Opening its campaign this week, eirigi’s Daithi Mac An Mhaistir warned that the new treaty is designed to further reduce the economic sovereignty of each of its signatories.
“Smaller states, like the 26 Counties, will find their interests subservient to the interests of the larger states, like France and Germany. But even those larger states are moving down a path that will see their national sovereignty further surrendered to the whims of the markets, the rating agencies and the global multi-nationals.”
The treaty was bad for not just Ireland, but all of Europe, he said.
“At the very core of Irish republicanism is a belief that the people are sovereign and that that sovereignty is indefeasible. Unlike many in the political establishment we don’t suffer from a post-colonial inferiority complex. We don’t feel the need to tip the cap to London, Berlin or New York.
“We know that the people of this country have the skills, the confidence and the integrity to create an Ireland which is both economically vibrant and socially just.”

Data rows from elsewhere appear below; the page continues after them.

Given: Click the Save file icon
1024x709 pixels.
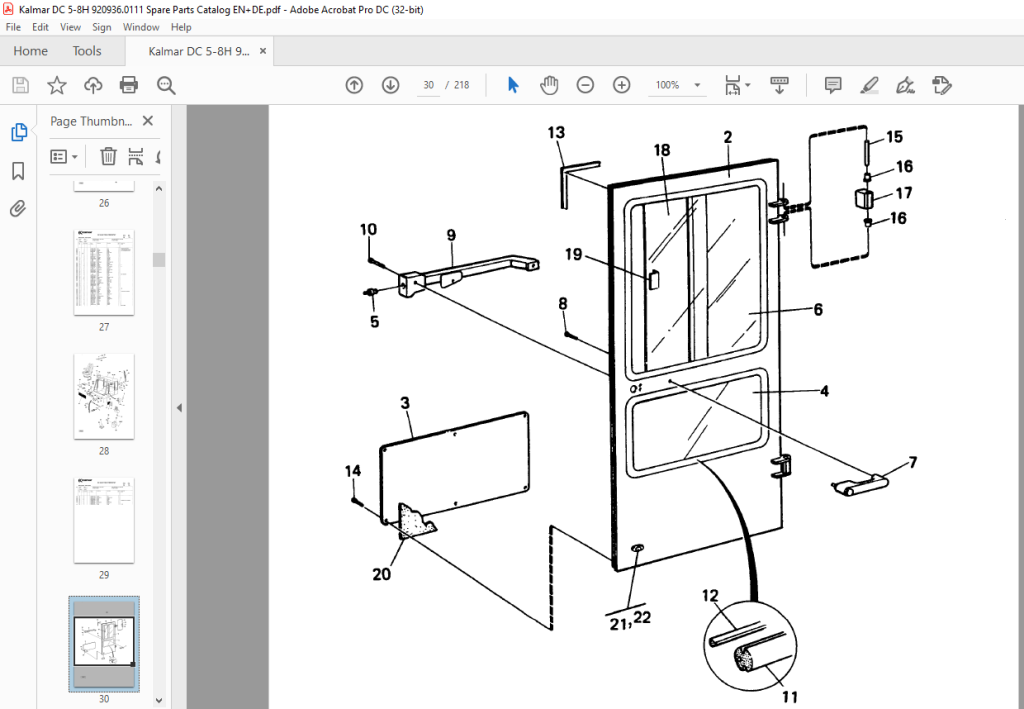Looking at the screenshot, I should (20, 85).
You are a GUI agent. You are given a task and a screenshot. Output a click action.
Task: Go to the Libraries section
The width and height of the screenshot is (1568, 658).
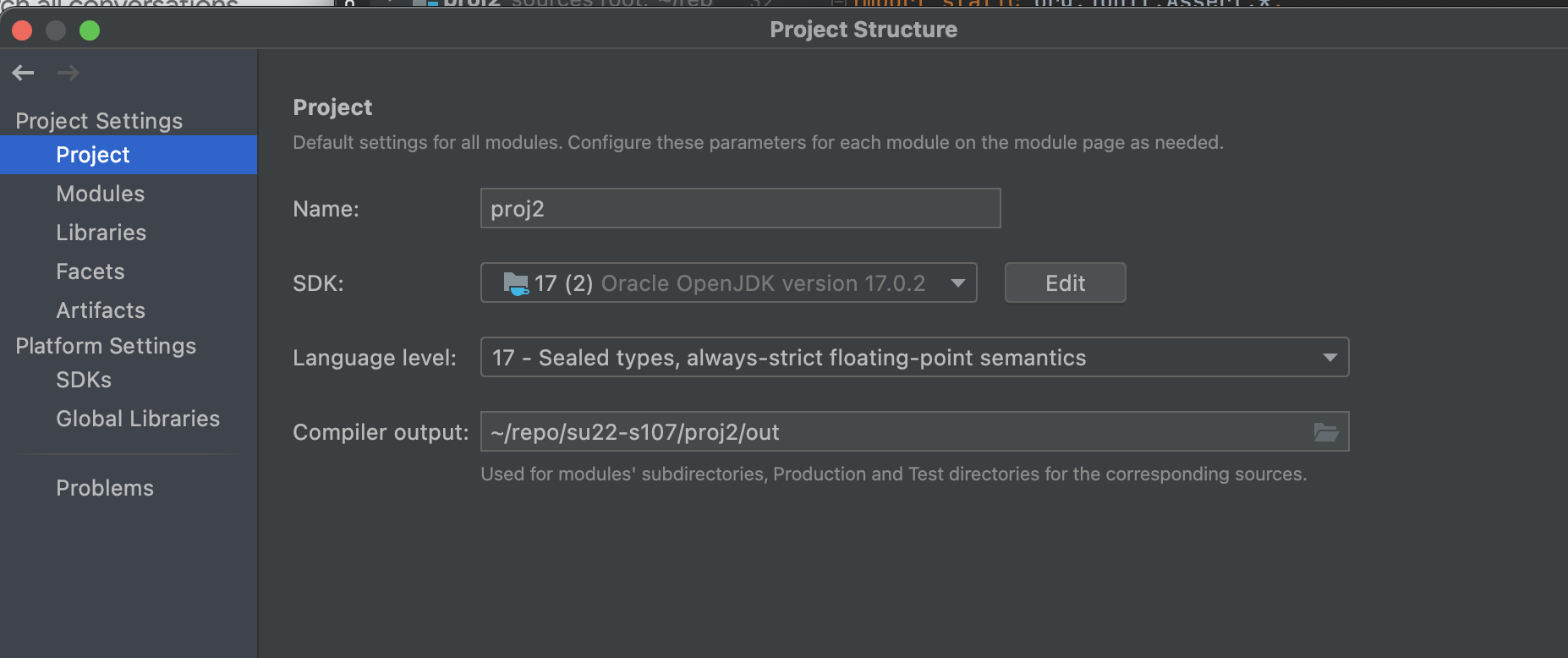click(x=101, y=233)
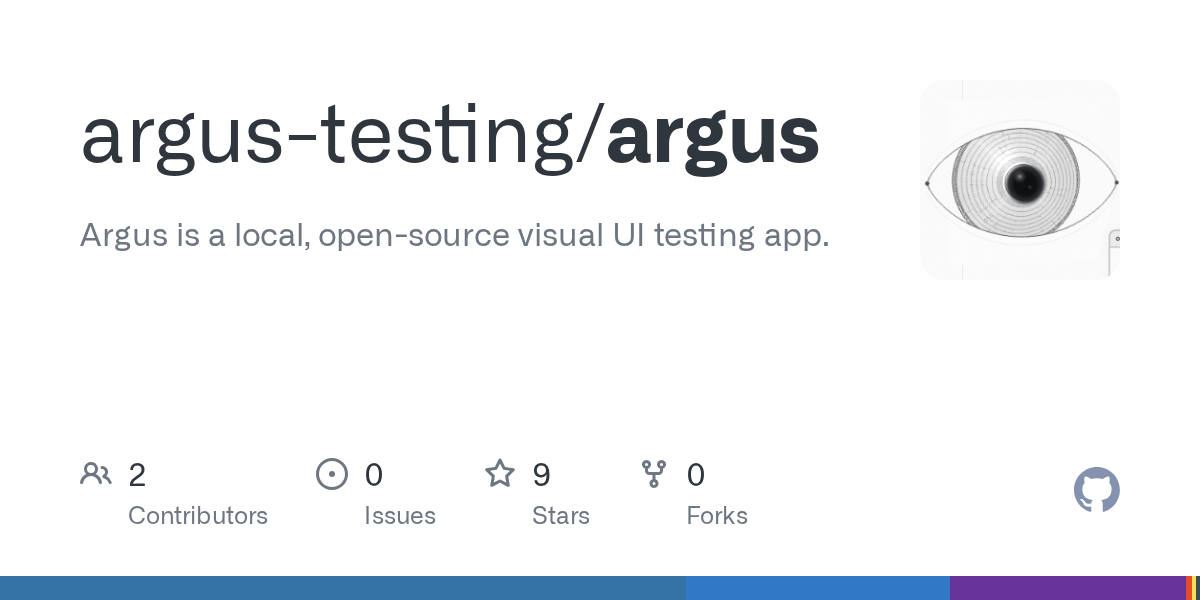Viewport: 1200px width, 600px height.
Task: Click the forks count "0"
Action: (x=696, y=475)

At the launch of the Socialist Party’s campaign, party leader Higgins said that many of the “lavish phrases” being used by the government in the campaign echoed similar promises made during the second Lisbon Treaty referendum.
“Bitter experience has shown that those promises were absolutely worthless and false. Lisbon II did not provide the jobs that were promised and private investment has utterly collapsed. The new promises of stability are equally worthless,” he said.
Socialist MEP Paul Murphy described Mr Noonan’s threats as an attempt to put a gun to the heads of the public.
He said that instead of offering more stability, the Austerity Treaty would bring about “more instability, both here and across the euro zone”.
He said that while the Yes side would massively outspend the No side he was still optimistic that it would do well because of “the increasing confidence of people to fight back”.
WORKERS UNITED
His party pointed to the need to stand with the other peoples around Europe who have been denied a say on the treaty -- as well as to the protesting workers at the Vita Cortex in Cork who voted on Wednesday to accept a proposal from the company’s owner. Their move ended one of Ireland’s longest labour disputes of recent years and was seen as a victory for the workers.
The sit-in, which started four-and-a-half months ago, will conclude shortly when long-awaited redundancy payments are finally paid into the workers’ accounts.
The workers tweeted the successful outcome from inside the plant.
“Day 141. Our long journey is slowly coming to an end. We will soon be back with our families enjoying normal, everyday life. We cannot wait,” they said.
“We will never forget that you all walked with us every step of the way. We did this to ensure that it doesn’t happen to anybody else.”